Denver could not survive with their bench on the floor last year, but now that they are healthy, they have a plethora of options to take advantage of their opponents as each team begins to go to their bench.

Michael Porter Jr. staggered with the bench

Bones Hyland, Davon Reed, Bruce Brown, Michael Porter Jr., Jeff Green

Porter is very clearly the third option with the starting unit, but his game can go far beyond being the third option. Because of that, it seems likely that Porter will be staggered to the bench unit frequently this season where he will be able to flex his skills as a primary scoring option.

First and foremost, having both Hyland and Porter in a bench unit is an unfair amount of offensive gravity which should provide plenty of room for Reed, Brown and Jeff Green to find gaps to exploit in the defense as cutters or rim rollers. It also opens up the opportunity for Brown and Reed to attack as secondary creators with both Hyland and Porter spacing. Offensively, this group has a lot of firepower and should fit together well.

On defense, it is likely Bruce Brown acts as the power forward while Reed contains on the perimeter and Green protects the rim. That would allow Porter to be more of an off-ball menace on defense; something he is quietly done well since entering the NBA. Yes, both Hyland and Porter are negatives on defense, but bench units are rarely built to exploit mismatches giving both Hyland and Porter more validity as a tandem against opposing bench units.

Needless to say, Denver’s bench unit should look much more formidable next season.

Could Bruce Brown become one of the Nuggets closers?

Jamal Murray, Kentavious Caldwell Pope, Bruce Brown, Aaron Gordon, Nikola Jokic

This might seem like a blasphemous statement at first, but closing games with Brown over Porter is an idea that has a lot of merit.

One of the biggest issues teams will come across in meaningful games and playoff battles is having someone on the floor who can be identified and attacked defensively by the opponent. Unfortunately for the Nuggets, Jokic will be a target of adversaries who want to pull him into space and attack him. The Nuggets can cover up for Jokic, but covering for Jokic and Porter is another challenge entirely.

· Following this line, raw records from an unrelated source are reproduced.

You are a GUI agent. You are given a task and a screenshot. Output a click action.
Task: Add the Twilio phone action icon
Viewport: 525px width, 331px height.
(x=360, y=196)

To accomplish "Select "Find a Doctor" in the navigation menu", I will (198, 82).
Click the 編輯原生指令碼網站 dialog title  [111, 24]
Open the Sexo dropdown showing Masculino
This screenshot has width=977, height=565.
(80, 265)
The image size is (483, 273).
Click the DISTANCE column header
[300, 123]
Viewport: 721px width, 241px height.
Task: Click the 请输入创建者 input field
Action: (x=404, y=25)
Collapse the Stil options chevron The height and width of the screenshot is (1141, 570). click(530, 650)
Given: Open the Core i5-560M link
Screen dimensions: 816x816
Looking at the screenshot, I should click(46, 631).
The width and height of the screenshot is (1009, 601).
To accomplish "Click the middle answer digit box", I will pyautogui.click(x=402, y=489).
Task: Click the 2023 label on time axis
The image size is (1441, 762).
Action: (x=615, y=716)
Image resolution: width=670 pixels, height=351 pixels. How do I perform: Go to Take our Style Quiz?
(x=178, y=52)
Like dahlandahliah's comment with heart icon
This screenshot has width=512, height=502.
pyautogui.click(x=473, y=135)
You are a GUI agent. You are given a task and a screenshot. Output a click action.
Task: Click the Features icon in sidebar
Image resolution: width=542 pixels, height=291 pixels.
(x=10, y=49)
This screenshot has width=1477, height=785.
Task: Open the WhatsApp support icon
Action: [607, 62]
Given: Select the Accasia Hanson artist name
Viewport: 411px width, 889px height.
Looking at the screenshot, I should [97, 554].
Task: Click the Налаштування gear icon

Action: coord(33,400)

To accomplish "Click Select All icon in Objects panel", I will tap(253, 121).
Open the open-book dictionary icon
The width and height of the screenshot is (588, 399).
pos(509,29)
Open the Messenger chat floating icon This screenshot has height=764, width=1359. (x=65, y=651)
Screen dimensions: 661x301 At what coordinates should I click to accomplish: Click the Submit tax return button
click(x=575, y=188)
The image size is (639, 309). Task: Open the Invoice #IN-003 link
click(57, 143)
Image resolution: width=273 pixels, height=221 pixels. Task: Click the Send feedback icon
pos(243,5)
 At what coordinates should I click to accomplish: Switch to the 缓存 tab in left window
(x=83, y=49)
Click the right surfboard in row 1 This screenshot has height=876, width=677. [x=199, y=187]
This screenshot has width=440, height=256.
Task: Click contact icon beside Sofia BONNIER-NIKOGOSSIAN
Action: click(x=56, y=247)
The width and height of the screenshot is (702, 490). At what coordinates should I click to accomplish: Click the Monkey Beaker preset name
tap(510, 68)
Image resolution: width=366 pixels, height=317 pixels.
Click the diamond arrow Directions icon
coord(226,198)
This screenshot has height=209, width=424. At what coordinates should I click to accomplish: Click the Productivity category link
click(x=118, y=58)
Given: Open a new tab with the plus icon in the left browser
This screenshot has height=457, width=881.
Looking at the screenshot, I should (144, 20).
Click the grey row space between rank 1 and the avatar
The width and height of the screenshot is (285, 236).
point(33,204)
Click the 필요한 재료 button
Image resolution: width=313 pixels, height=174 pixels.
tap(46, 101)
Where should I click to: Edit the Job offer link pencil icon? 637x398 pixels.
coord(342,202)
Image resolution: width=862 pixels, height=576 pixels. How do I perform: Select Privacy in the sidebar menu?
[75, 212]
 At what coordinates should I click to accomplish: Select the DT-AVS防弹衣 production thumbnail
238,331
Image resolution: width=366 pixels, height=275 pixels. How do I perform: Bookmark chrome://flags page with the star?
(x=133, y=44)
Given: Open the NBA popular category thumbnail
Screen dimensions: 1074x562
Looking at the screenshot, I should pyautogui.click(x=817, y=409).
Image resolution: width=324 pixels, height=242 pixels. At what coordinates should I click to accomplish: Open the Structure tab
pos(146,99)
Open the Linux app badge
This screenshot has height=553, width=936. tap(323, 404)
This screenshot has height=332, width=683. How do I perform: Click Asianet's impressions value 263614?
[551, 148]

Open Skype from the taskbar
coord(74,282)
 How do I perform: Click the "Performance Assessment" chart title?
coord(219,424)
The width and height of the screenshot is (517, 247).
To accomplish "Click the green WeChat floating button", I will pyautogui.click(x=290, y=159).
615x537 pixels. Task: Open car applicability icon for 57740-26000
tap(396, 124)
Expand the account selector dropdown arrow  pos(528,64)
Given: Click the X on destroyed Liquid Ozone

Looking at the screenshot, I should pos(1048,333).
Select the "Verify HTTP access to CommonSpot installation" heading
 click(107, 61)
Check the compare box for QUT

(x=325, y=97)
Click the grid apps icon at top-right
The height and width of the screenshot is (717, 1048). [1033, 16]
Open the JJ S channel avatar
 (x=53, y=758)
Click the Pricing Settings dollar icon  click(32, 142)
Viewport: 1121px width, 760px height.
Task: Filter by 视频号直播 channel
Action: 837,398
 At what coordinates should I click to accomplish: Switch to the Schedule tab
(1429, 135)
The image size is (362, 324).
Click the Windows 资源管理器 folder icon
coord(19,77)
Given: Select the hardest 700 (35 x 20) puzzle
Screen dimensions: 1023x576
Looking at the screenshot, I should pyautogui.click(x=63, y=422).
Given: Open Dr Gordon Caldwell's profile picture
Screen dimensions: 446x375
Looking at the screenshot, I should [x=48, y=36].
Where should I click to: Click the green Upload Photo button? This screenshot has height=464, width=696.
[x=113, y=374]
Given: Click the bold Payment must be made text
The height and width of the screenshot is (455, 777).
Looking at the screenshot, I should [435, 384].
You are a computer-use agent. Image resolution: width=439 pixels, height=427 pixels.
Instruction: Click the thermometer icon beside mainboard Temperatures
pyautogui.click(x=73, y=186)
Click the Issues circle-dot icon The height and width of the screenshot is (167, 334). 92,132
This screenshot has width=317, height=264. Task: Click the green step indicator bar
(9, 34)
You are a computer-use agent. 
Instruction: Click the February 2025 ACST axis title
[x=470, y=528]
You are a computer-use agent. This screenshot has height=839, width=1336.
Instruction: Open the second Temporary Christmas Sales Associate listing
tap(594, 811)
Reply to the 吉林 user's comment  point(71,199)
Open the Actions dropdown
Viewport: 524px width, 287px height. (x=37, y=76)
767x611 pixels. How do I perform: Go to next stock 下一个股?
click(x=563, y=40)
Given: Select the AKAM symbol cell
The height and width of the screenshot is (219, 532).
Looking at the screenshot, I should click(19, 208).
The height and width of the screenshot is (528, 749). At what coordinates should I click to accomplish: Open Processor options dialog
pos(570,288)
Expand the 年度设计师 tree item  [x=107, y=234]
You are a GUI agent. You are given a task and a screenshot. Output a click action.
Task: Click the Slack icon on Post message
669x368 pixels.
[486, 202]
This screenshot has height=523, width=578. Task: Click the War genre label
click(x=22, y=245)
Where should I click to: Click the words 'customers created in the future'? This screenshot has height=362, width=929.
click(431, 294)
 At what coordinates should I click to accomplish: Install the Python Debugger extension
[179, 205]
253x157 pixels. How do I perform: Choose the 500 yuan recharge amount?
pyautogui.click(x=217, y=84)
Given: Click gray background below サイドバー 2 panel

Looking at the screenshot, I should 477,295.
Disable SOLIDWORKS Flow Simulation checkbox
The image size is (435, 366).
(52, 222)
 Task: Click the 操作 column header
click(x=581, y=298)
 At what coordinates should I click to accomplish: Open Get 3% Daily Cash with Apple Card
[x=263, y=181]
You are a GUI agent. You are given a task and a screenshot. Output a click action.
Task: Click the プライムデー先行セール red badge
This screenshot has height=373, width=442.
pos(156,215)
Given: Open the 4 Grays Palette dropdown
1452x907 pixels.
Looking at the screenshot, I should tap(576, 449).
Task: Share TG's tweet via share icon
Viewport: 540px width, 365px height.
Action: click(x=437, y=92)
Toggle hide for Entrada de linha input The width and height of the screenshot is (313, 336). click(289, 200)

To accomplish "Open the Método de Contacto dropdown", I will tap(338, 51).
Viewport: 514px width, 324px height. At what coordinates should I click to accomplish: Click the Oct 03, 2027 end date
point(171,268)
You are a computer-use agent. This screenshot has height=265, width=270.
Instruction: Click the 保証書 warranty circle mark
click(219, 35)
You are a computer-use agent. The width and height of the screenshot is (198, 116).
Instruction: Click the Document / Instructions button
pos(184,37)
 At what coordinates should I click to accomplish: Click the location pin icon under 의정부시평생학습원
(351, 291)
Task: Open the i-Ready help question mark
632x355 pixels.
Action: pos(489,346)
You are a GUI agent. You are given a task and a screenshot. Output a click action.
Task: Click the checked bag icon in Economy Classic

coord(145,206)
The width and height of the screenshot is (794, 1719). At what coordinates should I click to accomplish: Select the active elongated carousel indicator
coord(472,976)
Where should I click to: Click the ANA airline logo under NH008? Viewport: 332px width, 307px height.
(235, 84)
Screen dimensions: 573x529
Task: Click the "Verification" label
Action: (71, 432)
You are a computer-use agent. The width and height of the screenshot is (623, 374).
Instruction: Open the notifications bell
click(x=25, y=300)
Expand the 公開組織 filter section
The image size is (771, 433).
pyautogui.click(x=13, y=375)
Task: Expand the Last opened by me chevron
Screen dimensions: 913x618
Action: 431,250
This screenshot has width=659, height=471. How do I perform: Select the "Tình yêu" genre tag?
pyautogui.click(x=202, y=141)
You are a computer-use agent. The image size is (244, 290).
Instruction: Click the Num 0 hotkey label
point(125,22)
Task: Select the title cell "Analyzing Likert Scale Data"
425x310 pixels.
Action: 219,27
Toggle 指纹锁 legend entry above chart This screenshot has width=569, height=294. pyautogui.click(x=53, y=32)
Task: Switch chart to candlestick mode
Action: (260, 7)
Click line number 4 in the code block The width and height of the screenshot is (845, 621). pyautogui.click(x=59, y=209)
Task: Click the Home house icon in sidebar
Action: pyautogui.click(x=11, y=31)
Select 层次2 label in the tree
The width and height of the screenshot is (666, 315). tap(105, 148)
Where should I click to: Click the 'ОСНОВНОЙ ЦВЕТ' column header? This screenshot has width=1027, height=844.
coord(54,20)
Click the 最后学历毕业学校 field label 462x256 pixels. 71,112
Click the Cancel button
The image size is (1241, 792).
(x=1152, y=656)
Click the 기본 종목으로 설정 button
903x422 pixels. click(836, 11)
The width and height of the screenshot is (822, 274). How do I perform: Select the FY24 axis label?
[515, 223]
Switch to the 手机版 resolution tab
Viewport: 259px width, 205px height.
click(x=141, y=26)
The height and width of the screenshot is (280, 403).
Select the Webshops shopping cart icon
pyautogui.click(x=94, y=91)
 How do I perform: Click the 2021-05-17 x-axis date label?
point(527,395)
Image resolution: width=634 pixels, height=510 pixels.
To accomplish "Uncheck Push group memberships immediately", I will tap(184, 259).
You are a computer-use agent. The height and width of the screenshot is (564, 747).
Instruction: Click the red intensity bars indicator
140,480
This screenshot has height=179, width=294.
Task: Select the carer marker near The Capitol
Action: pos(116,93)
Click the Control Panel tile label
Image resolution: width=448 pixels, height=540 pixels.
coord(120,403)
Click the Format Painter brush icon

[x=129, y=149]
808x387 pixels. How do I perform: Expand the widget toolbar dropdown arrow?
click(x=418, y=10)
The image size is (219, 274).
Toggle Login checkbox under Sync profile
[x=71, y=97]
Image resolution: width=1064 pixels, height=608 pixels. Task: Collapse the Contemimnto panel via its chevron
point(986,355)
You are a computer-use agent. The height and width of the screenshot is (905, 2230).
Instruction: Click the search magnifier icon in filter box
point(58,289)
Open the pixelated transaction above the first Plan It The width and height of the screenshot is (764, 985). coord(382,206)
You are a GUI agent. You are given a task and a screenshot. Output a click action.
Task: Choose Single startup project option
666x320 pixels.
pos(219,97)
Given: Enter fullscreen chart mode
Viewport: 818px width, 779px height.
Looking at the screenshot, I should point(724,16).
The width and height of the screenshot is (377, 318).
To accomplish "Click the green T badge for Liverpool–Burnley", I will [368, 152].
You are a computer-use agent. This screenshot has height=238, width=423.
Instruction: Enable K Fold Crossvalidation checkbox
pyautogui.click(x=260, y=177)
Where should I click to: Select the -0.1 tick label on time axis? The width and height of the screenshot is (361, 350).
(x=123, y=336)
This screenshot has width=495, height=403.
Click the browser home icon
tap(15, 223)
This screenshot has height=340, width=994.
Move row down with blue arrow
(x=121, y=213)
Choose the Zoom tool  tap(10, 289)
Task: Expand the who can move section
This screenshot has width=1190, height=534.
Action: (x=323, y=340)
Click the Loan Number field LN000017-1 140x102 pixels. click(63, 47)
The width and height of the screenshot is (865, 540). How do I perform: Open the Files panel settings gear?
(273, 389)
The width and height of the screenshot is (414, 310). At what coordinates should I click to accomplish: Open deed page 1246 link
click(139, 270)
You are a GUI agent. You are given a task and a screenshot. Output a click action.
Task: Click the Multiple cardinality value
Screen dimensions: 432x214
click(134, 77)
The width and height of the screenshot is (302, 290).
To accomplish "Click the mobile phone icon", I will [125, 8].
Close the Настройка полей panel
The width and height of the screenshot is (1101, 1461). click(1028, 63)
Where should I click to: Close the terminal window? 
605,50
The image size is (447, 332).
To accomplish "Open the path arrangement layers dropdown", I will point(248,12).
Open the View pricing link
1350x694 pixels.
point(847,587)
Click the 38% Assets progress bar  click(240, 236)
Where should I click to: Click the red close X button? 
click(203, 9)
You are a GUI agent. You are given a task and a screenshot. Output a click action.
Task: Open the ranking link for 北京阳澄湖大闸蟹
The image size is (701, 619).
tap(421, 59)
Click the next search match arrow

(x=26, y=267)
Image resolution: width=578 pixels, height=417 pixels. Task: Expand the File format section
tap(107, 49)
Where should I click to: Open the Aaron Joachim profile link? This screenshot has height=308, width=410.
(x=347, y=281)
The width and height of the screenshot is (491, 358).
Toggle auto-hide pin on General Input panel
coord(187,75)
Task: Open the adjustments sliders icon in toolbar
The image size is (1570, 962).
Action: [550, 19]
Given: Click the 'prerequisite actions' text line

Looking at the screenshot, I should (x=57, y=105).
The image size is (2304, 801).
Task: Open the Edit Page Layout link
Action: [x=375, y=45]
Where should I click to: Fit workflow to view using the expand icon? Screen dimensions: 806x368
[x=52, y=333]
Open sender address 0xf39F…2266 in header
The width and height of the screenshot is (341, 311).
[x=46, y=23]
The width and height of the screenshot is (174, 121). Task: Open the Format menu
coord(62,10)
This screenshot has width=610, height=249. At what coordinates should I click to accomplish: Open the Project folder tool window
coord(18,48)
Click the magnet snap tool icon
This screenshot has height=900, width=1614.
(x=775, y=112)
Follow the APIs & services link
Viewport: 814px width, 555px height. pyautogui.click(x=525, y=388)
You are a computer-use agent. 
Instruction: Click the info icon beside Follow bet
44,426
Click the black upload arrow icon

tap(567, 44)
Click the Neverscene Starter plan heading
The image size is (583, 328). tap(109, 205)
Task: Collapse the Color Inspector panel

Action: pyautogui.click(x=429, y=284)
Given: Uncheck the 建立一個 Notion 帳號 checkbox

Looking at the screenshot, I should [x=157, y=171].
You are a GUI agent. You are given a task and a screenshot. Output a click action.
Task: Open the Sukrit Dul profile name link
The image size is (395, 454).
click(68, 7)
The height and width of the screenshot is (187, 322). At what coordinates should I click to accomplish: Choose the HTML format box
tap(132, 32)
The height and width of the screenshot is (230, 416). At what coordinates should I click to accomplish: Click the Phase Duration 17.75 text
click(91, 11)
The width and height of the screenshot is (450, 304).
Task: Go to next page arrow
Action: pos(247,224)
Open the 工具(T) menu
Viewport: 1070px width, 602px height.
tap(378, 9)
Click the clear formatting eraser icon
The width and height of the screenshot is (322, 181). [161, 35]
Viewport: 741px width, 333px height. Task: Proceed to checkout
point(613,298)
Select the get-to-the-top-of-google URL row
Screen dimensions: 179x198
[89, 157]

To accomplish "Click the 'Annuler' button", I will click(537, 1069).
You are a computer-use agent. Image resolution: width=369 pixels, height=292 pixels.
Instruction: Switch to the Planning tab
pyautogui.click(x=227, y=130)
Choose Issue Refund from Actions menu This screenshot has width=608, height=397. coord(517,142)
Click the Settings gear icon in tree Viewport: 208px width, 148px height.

So what would the fix be? What about closing with Brown over Porter to bolster Denver’s own defense without sacrificing so much offensively that the Nuggets struggle? Obviously Brown is not the shooter or scorer Porter is, but he is a wonderful screener for his position which could get either of Caldwell-Pope or Murray open off the ball and a better passer than advertised. Brown is also a good finisher around the rim and as good of a rebounder for his size as you will find in the league. While Brown is not the shooter Porter is, the other side of that coin is Brown is a much better defender than Porter. Suddenly, other teams only have Jokic to exploit and behind him are both Brown and Gordon ready to rotate over to help. On the perimeter, the combination of Caldwell-Pope and Brown can keep everything in front of them while Gordon cleans up any mistakes and Jokic controls the glass.

This might be one of the most bulletproof lineups the Nuggets have at their disposal, but it will require Porter accepting that closing games might not be in the interest of winning basketball games. Porter has been willing to fit into roles for the Nuggets thus far so hopefully that trend will continue if need be.